• **Work to complete**: Copy out every line from the records that includes "bubble".

• **Entries shown**:
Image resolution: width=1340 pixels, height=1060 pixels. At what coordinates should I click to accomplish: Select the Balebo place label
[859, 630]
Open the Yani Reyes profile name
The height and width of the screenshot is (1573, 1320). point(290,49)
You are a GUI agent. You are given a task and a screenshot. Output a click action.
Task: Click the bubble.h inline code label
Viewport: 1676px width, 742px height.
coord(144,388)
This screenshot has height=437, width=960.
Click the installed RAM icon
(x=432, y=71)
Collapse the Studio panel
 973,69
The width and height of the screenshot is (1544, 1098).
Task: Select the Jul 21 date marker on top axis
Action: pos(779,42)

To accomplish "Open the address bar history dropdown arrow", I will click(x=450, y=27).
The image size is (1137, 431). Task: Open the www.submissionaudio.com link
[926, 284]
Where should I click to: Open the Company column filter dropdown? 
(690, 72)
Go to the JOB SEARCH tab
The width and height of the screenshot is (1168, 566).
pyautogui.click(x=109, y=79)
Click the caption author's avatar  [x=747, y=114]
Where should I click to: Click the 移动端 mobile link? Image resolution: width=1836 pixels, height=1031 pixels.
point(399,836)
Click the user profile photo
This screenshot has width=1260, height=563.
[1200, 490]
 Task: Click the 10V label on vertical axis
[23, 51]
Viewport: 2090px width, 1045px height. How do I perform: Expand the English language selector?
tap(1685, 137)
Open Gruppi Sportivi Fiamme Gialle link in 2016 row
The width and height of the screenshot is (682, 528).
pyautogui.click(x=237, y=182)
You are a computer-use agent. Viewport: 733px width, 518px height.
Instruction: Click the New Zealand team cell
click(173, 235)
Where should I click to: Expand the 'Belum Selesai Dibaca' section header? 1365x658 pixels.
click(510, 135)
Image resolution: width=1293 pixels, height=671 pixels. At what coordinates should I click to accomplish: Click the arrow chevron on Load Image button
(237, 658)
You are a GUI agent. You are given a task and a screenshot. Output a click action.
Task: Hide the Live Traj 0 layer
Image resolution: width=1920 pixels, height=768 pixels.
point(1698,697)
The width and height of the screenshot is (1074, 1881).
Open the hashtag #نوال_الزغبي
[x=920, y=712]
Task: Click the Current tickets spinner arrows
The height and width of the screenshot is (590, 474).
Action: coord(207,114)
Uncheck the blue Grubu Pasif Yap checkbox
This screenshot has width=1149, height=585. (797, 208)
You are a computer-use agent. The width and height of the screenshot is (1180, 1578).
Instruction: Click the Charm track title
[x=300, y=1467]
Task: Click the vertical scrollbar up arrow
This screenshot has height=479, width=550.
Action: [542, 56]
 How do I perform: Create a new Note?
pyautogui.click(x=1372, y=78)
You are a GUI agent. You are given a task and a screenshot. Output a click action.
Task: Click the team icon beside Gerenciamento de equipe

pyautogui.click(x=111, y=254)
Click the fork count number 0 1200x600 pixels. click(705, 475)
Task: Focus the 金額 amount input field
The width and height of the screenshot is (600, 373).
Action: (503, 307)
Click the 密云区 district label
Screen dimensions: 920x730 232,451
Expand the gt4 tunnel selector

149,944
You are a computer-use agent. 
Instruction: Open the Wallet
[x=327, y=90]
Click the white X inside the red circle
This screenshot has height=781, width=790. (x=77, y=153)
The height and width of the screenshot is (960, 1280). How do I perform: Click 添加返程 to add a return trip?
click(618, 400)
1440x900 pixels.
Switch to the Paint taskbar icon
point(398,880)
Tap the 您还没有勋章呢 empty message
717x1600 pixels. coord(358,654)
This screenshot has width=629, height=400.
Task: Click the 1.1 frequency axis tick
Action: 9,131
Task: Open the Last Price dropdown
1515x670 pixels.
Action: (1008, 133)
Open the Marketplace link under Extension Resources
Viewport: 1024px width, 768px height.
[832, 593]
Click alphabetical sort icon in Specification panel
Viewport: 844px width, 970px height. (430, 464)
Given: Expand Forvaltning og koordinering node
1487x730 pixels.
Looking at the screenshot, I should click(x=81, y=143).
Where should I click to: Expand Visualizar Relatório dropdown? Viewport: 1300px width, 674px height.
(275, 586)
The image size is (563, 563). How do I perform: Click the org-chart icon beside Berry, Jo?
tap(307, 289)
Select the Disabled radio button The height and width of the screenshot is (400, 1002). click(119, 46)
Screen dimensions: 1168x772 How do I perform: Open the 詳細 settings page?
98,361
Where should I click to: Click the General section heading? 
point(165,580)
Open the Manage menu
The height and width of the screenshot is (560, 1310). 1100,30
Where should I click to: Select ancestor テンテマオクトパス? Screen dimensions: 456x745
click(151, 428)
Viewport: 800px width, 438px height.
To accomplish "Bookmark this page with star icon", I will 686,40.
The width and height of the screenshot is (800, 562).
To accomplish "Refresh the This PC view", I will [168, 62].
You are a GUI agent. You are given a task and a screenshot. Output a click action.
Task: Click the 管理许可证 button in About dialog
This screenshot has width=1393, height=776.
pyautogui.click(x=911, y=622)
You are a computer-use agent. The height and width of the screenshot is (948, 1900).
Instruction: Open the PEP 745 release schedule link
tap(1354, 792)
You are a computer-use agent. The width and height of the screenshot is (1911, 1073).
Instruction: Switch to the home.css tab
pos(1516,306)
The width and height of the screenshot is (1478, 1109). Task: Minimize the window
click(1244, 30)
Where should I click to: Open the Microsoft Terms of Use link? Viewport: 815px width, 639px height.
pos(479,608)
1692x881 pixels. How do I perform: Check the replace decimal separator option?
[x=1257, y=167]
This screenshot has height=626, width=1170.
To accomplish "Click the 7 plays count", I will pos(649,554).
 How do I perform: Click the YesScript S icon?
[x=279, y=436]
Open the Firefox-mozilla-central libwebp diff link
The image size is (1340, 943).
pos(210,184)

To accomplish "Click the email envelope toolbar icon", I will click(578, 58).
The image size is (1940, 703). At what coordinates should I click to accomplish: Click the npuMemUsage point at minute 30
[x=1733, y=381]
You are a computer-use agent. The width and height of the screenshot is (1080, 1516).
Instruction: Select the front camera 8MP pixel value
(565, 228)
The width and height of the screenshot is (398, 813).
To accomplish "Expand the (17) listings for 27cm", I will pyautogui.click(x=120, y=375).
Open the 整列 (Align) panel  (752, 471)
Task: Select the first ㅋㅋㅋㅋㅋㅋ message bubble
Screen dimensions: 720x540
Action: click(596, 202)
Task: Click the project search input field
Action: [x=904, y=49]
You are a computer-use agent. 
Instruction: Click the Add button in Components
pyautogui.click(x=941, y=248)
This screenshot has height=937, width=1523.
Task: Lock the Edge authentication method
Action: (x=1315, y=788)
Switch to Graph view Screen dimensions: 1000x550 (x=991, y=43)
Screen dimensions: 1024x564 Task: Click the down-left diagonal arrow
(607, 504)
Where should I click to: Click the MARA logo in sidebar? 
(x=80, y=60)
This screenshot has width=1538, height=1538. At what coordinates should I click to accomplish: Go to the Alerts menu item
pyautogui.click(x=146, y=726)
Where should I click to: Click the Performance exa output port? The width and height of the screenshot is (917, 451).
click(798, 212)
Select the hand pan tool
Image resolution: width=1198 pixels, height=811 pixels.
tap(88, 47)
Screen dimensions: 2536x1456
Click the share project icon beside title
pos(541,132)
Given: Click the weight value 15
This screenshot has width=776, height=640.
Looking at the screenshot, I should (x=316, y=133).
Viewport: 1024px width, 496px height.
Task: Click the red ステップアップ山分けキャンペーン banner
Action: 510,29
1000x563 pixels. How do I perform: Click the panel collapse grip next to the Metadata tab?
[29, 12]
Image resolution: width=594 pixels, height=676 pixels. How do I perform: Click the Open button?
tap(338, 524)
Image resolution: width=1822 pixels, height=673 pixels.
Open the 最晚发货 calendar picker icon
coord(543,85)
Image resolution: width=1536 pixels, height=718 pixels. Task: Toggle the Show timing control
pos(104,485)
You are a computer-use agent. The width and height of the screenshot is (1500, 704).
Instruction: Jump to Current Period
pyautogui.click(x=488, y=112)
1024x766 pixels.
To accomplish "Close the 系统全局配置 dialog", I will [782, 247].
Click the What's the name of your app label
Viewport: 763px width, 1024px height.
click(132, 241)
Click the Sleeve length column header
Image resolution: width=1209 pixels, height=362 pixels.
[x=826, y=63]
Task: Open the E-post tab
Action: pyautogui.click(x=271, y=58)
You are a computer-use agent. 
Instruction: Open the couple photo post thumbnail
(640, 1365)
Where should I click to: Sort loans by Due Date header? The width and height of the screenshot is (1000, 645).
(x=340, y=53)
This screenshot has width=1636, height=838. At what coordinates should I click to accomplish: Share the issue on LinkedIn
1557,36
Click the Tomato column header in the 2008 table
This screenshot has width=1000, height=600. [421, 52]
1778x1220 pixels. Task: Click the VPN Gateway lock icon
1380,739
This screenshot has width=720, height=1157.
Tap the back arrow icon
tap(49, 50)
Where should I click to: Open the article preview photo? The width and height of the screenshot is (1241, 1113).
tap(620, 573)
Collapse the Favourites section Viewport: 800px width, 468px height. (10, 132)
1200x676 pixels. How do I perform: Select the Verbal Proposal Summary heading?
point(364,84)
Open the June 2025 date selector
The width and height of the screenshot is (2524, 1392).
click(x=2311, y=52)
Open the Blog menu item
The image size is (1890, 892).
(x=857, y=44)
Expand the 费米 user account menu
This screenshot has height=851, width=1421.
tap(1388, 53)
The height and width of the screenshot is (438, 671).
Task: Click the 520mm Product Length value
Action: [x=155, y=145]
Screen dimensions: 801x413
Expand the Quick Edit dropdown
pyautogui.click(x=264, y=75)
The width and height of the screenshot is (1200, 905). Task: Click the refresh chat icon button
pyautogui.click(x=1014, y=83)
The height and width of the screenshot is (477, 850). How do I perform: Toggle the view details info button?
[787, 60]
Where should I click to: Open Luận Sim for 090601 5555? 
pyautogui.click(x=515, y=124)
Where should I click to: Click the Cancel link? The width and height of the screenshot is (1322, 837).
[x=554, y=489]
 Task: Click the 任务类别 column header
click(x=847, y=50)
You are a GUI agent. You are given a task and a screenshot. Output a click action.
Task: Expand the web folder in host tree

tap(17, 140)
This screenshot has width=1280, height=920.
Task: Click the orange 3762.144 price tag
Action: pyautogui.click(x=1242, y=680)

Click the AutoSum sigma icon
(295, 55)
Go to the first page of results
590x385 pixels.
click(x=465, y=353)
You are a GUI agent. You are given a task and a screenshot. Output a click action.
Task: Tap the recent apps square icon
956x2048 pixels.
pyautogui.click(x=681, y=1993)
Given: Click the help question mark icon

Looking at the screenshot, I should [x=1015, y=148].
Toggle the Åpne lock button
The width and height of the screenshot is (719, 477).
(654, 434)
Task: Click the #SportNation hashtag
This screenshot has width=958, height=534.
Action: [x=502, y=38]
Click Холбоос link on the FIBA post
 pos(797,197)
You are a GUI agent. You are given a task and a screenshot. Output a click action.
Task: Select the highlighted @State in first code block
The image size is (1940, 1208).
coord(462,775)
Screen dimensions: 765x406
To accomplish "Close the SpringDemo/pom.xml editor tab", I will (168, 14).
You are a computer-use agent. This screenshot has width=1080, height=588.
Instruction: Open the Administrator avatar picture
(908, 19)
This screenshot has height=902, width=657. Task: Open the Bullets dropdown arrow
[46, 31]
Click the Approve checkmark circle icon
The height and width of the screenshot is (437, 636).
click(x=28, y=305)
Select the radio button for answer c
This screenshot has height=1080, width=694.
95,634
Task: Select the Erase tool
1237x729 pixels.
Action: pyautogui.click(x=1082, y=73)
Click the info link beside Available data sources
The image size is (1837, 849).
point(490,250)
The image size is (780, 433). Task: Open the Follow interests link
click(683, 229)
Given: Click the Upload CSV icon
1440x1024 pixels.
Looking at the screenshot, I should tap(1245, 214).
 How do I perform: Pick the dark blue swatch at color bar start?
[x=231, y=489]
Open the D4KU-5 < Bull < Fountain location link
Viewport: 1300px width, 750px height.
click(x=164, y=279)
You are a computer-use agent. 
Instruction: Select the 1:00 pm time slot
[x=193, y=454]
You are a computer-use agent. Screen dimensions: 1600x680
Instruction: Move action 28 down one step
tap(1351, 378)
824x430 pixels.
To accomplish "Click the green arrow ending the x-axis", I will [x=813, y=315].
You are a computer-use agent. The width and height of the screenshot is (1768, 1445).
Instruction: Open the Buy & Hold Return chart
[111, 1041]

• **Answer space**:
Task: Click the bubble.h inline code label
Task: Select the first ㅋㅋㅋㅋㅋㅋ message bubble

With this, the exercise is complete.